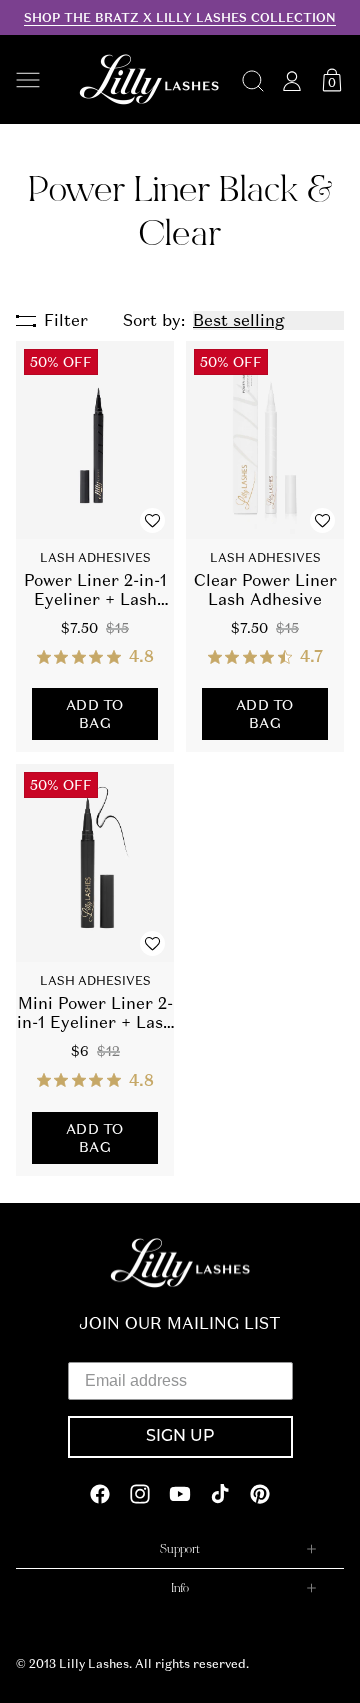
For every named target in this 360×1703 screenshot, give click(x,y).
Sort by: (154, 320)
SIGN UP (180, 1437)
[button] (37, 80)
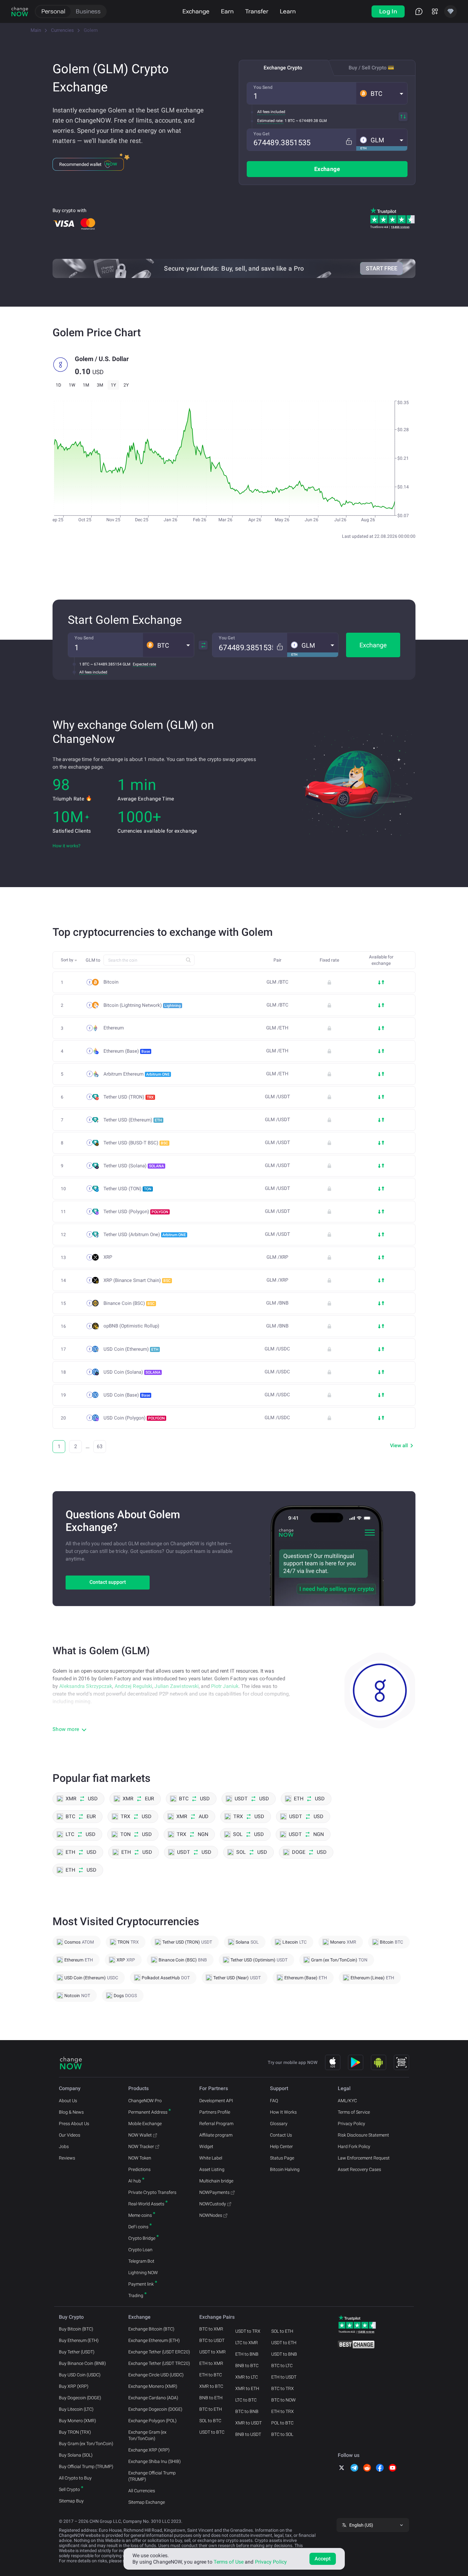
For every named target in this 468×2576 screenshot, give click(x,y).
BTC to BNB (247, 2411)
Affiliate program (215, 2135)
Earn (227, 11)
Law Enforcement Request (364, 2157)
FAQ (274, 2100)
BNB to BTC (247, 2365)
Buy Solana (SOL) (76, 2455)
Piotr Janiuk (224, 1686)
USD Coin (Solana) (131, 1372)
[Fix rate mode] (348, 141)
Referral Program (216, 2123)
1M (86, 385)
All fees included (271, 112)
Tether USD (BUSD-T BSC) (135, 1143)
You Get (261, 133)
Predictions (139, 2169)
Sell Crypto (69, 2489)
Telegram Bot (141, 2261)
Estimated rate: (270, 120)
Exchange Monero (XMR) (152, 2386)
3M (100, 385)
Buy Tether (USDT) (77, 2351)
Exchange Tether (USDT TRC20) (159, 2363)
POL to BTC (282, 2422)
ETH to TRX (282, 2411)
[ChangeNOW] (19, 11)
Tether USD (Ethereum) (132, 1120)
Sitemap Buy (71, 2500)
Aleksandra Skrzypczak (85, 1686)
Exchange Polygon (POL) (152, 2420)
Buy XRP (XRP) (74, 2386)
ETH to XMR (211, 2363)
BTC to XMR (211, 2328)
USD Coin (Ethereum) (131, 1349)
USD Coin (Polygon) (134, 1418)
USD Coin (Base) (126, 1395)
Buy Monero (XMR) (77, 2420)
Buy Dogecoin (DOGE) (80, 2397)
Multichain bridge (216, 2180)
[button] (381, 93)
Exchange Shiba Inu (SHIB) (154, 2461)
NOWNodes (210, 2215)
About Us (68, 2100)
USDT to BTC (211, 2432)
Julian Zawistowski (176, 1686)
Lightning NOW (143, 2272)
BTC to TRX (282, 2388)
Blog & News (71, 2112)
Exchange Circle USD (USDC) (156, 2374)
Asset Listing (211, 2169)
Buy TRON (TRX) (75, 2432)
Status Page (282, 2157)
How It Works (283, 2112)
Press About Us (74, 2123)
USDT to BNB (284, 2354)
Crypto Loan (140, 2249)
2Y (126, 385)
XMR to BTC (211, 2386)
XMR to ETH (247, 2388)
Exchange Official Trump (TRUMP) (152, 2476)
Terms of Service (354, 2112)
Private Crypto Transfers (152, 2192)
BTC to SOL (282, 2434)
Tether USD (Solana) (133, 1166)
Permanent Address (147, 2112)
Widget (206, 2146)
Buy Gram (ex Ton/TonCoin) (86, 2443)
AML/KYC (347, 2100)
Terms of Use (229, 2562)
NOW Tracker (141, 2146)
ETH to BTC (210, 2374)
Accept (323, 2559)
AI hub (134, 2180)
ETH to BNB (247, 2354)
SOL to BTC (210, 2420)
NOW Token (139, 2157)
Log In (388, 11)
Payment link (141, 2284)
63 (100, 1446)
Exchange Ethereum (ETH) (154, 2340)
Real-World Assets (146, 2203)
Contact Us (281, 2135)
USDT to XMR (212, 2351)
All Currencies (141, 2490)
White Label (210, 2157)
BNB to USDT (248, 2434)
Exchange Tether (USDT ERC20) (159, 2351)
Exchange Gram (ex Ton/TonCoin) (147, 2435)
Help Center (281, 2146)
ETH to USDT (283, 2377)
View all (399, 1445)
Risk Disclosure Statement (363, 2135)
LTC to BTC (246, 2399)
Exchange (195, 11)
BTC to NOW (283, 2399)
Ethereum (113, 1028)
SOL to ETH (282, 2331)
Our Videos (69, 2135)
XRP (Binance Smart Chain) (137, 1280)
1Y (113, 385)
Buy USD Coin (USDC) (80, 2374)
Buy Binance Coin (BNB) (82, 2363)
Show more (66, 1729)
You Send (263, 87)
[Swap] (403, 116)
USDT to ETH (283, 2342)
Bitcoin (110, 982)
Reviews (67, 2157)
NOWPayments (214, 2192)
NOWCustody (212, 2203)
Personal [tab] (53, 11)
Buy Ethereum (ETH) (79, 2340)
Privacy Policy (351, 2123)
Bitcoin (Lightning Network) (142, 1005)
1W (72, 385)
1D (58, 385)
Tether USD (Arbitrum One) (144, 1234)
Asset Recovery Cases (359, 2169)
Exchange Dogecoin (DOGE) (155, 2409)
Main (36, 30)
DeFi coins (138, 2226)
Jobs (64, 2146)
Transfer (256, 11)
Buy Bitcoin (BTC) (76, 2328)
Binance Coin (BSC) (129, 1303)
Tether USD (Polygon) (135, 1211)
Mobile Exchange (145, 2123)
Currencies (62, 30)
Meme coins (140, 2215)
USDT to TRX (247, 2331)
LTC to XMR (246, 2342)
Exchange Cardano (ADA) (153, 2397)
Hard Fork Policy (354, 2146)
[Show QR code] (401, 2062)
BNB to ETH (211, 2397)
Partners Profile (214, 2112)
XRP (107, 1257)
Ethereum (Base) (126, 1051)
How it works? (67, 845)
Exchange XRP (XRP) (149, 2449)
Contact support (107, 1582)
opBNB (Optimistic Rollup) (131, 1326)
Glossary (278, 2123)
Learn (288, 11)
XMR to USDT (248, 2422)
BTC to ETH (210, 2409)
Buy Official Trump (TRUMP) (86, 2466)
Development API (216, 2100)
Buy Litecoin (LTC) (76, 2409)
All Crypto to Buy (75, 2477)
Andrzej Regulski (133, 1686)
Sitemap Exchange (146, 2502)
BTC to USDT (211, 2340)
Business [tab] (88, 11)
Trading (135, 2295)
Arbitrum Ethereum (136, 1074)
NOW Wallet (140, 2135)
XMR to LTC (246, 2377)
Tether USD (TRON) (128, 1097)
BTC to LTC (282, 2365)
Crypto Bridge (141, 2238)
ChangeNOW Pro (145, 2100)
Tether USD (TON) (127, 1189)
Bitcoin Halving (285, 2169)
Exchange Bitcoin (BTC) (151, 2328)
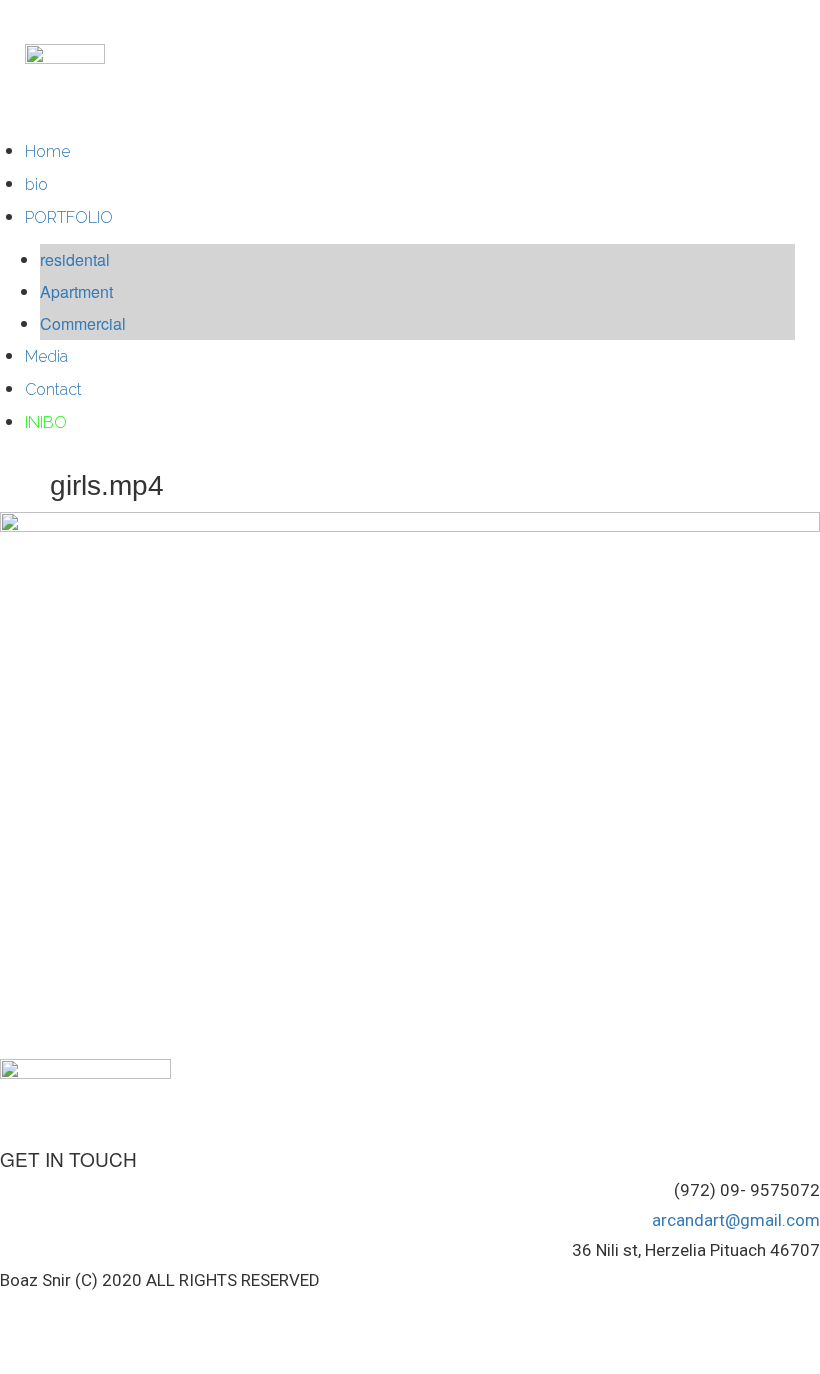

+ + +

What you will do => Scan the material above. Extract every line in which the word "DOGE" occurs.

Answer for the task =>
Buy Dogecoin (DOGE) (80, 2397)
Exchange Dogecoin (DOGE) (155, 2409)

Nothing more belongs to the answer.